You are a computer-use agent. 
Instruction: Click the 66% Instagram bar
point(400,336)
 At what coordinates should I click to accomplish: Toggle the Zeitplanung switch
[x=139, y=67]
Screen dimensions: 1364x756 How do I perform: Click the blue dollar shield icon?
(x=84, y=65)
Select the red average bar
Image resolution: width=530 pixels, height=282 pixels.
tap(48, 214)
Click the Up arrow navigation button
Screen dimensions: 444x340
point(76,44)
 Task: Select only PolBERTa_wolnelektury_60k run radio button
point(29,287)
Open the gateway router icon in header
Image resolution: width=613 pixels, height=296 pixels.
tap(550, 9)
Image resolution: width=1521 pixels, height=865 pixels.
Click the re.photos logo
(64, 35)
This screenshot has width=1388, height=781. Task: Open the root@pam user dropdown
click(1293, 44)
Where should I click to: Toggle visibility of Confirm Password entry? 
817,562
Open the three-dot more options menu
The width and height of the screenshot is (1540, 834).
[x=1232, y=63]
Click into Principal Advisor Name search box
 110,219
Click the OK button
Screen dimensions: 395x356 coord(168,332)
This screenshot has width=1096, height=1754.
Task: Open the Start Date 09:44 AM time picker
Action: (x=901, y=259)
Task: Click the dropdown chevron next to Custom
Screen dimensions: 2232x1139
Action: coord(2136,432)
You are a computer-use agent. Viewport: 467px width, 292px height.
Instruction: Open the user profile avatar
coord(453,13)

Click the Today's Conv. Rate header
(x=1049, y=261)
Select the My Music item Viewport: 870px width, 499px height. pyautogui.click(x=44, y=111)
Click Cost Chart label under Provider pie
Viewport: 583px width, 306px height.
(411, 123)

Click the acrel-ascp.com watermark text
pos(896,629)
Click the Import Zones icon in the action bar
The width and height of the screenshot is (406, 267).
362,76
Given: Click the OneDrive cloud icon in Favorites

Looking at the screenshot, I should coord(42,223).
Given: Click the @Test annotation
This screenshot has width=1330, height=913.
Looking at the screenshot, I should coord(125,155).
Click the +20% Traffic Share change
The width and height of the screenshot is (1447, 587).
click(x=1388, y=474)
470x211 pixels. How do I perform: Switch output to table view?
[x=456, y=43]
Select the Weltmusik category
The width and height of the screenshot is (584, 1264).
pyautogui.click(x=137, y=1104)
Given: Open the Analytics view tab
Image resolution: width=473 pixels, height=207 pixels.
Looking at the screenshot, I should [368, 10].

=== GIVEN REQUEST ===
Reproduce the entries from the line containing "Select the My" through the last entry, swapping "OneDrive" for "Dropbox" and leaving all else unchanged.

=== EXPECTED ANSWER ===
Select the My Music item Viewport: 870px width, 499px height. pyautogui.click(x=44, y=111)
Click Cost Chart label under Provider pie
Viewport: 583px width, 306px height.
(411, 123)

Click the acrel-ascp.com watermark text
pos(896,629)
Click the Import Zones icon in the action bar
The width and height of the screenshot is (406, 267).
362,76
Given: Click the Dropbox cloud icon in Favorites

Looking at the screenshot, I should coord(42,223).
Given: Click the @Test annotation
This screenshot has width=1330, height=913.
Looking at the screenshot, I should coord(125,155).
Click the +20% Traffic Share change
The width and height of the screenshot is (1447, 587).
click(x=1388, y=474)
470x211 pixels. How do I perform: Switch output to table view?
[x=456, y=43]
Select the Weltmusik category
The width and height of the screenshot is (584, 1264).
pyautogui.click(x=137, y=1104)
Given: Open the Analytics view tab
Image resolution: width=473 pixels, height=207 pixels.
Looking at the screenshot, I should [368, 10].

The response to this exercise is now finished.